At the moment, dependencies in Cargo.toml
are coarse-grained.
In theory a crate can contain:
- One library.
- Multiple binaries.
- Multiple example binaries.
- One unit-test binaries.
- Multiple doc-test binaries.
- Multiple integration test binaries.
- Multiple benchmark binaries.
- One build-script binary.
And it's quite useful to have a single crate contain all those, as it means that one's fingertips, one gets to run cargo check
, cargo clippy --all-targets
, cargo test
, cargo bench
, etc...
Unfortunately, dependency-wise, it's a complete nightmare.
There's only 3 categories of dependencies in cargo:
[dependencies]
means that if one binary includes heavy-weight dependencies, like, saytokio
, then any crate wishing to use the library will also depend on (and bundle)tokio
now. Tough luck.[dev-dependencies]
means that if there's a single benchmark depending oncriterion
, then all unit-test, doc-test, and integration test binaries will also depend (and bundle)criterion
.[build-dependencies]
is fairly nicely insulated at least, though with multiple build scripts being worked on... a single build script depending on a heavyweight dependency will drag down all other build scripts.
The current work-around is to break down the crates. Binaries must be their own crates. Examples and integration tests are better off in their own crates. But then convenience is lost. Doubly so as running cargo in a folder which is not a crate does NOT limit cargo to running only on the crates contained in this folder, but instead lead to cargo attempting to run on the entire workspace.

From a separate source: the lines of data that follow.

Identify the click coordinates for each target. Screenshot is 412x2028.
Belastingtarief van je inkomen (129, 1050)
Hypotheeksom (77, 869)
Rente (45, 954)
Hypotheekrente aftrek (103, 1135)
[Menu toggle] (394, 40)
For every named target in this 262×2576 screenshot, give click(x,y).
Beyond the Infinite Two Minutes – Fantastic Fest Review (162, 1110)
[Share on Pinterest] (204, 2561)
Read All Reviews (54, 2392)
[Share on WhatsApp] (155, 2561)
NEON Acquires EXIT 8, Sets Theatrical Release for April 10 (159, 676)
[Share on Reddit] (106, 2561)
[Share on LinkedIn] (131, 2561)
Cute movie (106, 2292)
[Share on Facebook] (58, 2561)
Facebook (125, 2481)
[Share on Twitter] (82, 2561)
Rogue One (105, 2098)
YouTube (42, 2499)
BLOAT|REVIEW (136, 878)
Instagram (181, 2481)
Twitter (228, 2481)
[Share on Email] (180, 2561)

Is there any work towards making the dependencies more fine-grained?
Ideally, one would be capable of specifying the dependencies for each compilation target/artifact independently, something like:
[dependencies.lib]
[dependencies.bin.my-binary-1]
[dev-dependencies.test]
[dev-dependencies.doctest]
[dev-dependencies.examples.my-example-1]
[dev-dependencies.tests.my-integration-test-1]

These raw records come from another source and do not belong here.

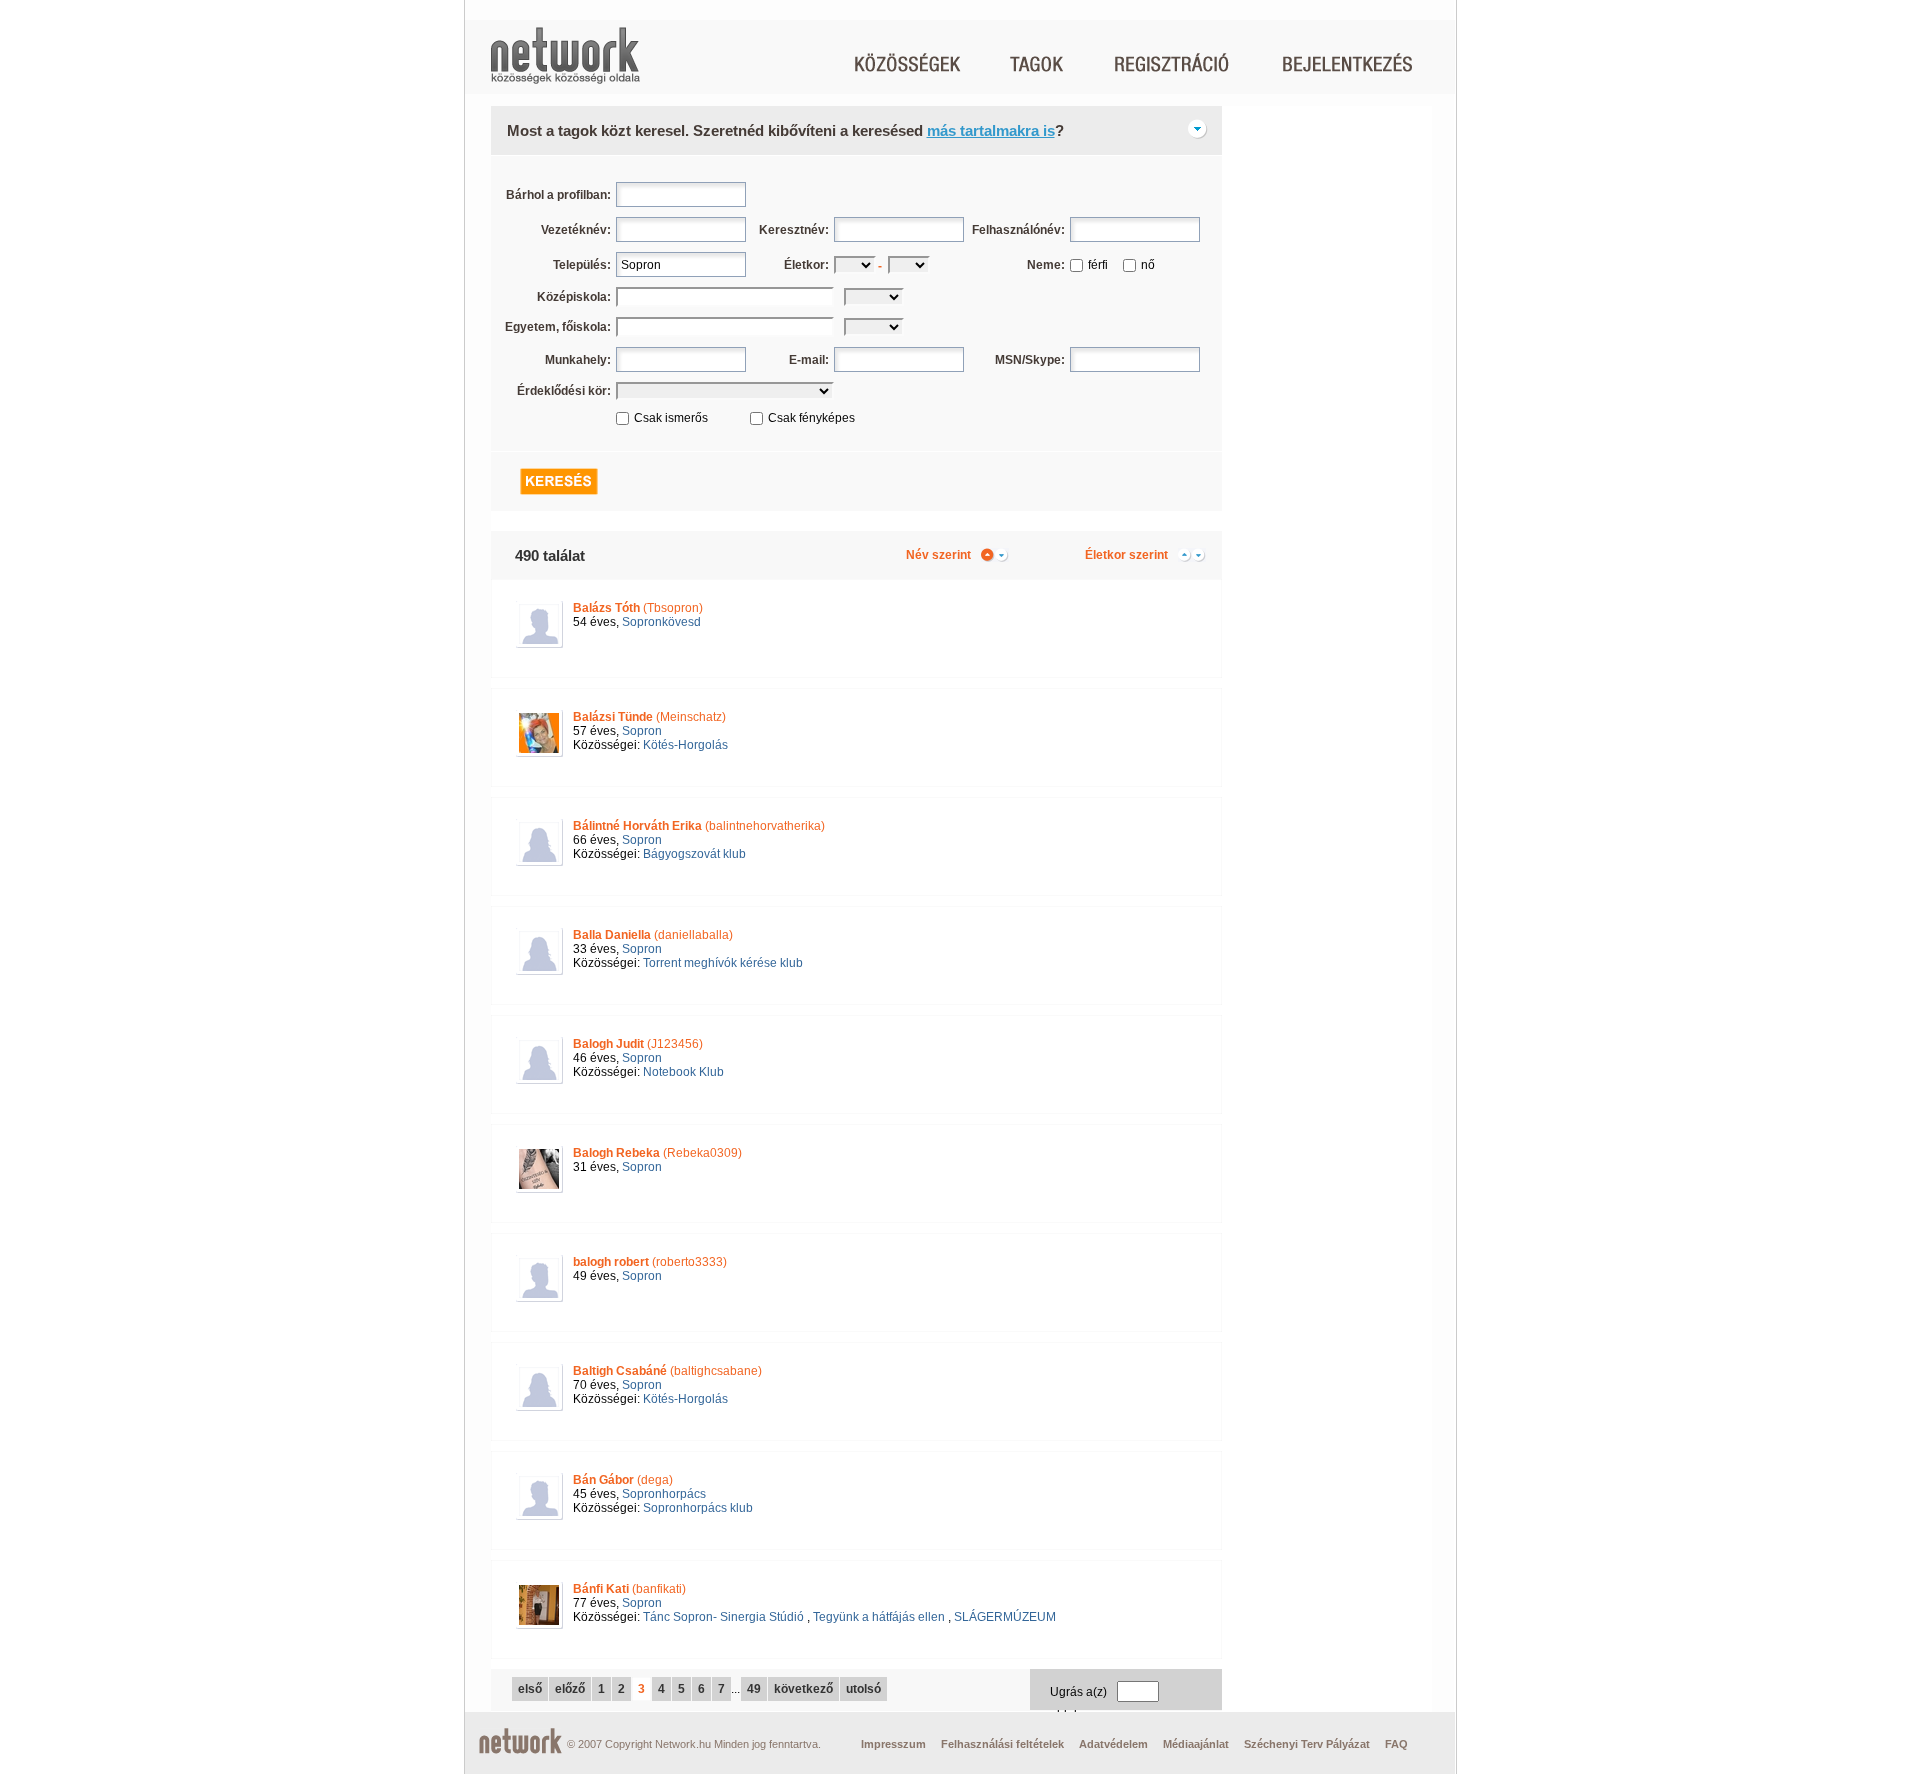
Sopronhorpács (664, 1494)
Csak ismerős (671, 418)
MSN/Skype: (1030, 360)
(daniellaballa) (653, 935)
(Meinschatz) (649, 717)
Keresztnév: (794, 230)
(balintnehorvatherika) (699, 826)
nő (1148, 265)
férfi (1098, 265)
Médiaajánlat (1196, 1744)
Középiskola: (574, 297)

[build-dependencies.my-script-1]
Which would be backward compatible with using a plain unqualified [dependencies]
or [dev-dependencies]
or [build-dependencies]
as today.
Note: in the context of multiple build scripts, it would notably allow starting to run fast-to-compile build scripts while the heavyweight dependencies of other build scripts are still being compiled.

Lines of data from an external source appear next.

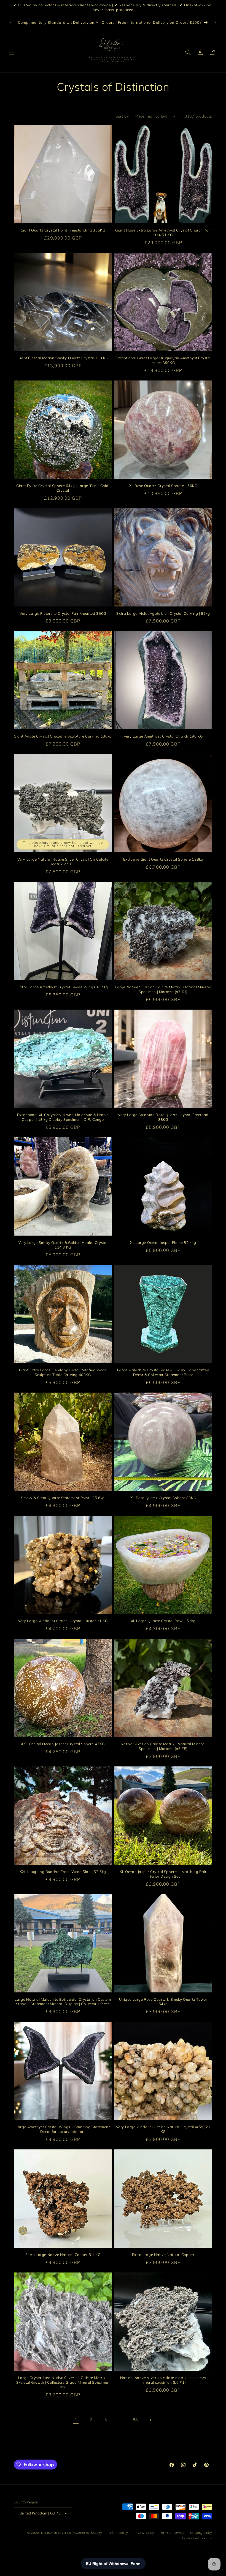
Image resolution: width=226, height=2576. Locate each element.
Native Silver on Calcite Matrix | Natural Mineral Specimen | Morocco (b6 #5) (163, 1746)
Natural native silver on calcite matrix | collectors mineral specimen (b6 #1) (163, 2380)
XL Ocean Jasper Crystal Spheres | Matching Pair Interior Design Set (163, 1873)
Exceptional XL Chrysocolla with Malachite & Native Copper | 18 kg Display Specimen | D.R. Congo (63, 1117)
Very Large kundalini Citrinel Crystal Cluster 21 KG (63, 1621)
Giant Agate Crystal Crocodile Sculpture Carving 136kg (63, 736)
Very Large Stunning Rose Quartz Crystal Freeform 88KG (163, 1117)
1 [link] (75, 2419)
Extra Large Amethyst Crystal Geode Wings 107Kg (63, 987)
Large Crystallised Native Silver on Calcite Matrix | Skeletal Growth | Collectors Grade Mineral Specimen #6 (63, 2382)
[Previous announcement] (11, 23)
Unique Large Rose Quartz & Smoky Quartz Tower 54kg (163, 2001)
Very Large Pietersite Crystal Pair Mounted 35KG (63, 613)
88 (135, 2419)
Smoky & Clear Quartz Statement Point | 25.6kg (63, 1497)
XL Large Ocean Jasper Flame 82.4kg (163, 1242)
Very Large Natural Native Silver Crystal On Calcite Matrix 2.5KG (63, 861)
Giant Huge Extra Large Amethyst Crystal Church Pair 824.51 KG (163, 232)
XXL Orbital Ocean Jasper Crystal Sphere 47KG (62, 1744)
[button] (12, 52)
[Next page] (150, 2420)
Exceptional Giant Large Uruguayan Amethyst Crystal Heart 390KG (163, 360)
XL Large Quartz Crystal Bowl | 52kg (163, 1621)
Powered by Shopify (87, 2533)
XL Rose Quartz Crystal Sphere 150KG (163, 485)
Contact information (197, 2538)
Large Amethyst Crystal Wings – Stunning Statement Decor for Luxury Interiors (63, 2129)
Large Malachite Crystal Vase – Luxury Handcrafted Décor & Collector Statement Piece (163, 1372)
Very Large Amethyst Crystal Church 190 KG (163, 736)
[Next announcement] (215, 23)
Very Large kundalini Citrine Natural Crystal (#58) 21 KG (163, 2129)
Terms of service (172, 2533)
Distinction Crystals (56, 2533)
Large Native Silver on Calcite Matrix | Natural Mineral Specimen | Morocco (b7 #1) (163, 989)
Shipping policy (201, 2533)
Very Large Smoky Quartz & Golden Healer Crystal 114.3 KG (62, 1244)
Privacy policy (143, 2533)
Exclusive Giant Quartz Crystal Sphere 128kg (163, 859)
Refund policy (117, 2533)
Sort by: (122, 116)
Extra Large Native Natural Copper (163, 2254)
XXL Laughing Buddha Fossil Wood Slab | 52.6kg (63, 1871)
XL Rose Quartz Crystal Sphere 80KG (163, 1497)
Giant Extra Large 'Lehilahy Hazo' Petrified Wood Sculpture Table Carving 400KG (63, 1372)
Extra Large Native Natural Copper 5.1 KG (63, 2254)
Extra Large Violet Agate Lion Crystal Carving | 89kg (163, 613)
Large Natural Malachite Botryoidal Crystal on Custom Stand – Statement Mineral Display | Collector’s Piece (63, 2001)
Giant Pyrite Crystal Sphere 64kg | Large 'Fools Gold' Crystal (62, 488)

It's not that the state of things today is unworkable. It's just... sad. One has to choose between convenience/ergonomics and compile-time performance/binary size1.
1 Especially so as apparently, per Kobolz discovery, debug information are not tree-shaked, so that including a heavyweight dependency in the binary results in said binary containing the DI of this dependency even if not its code.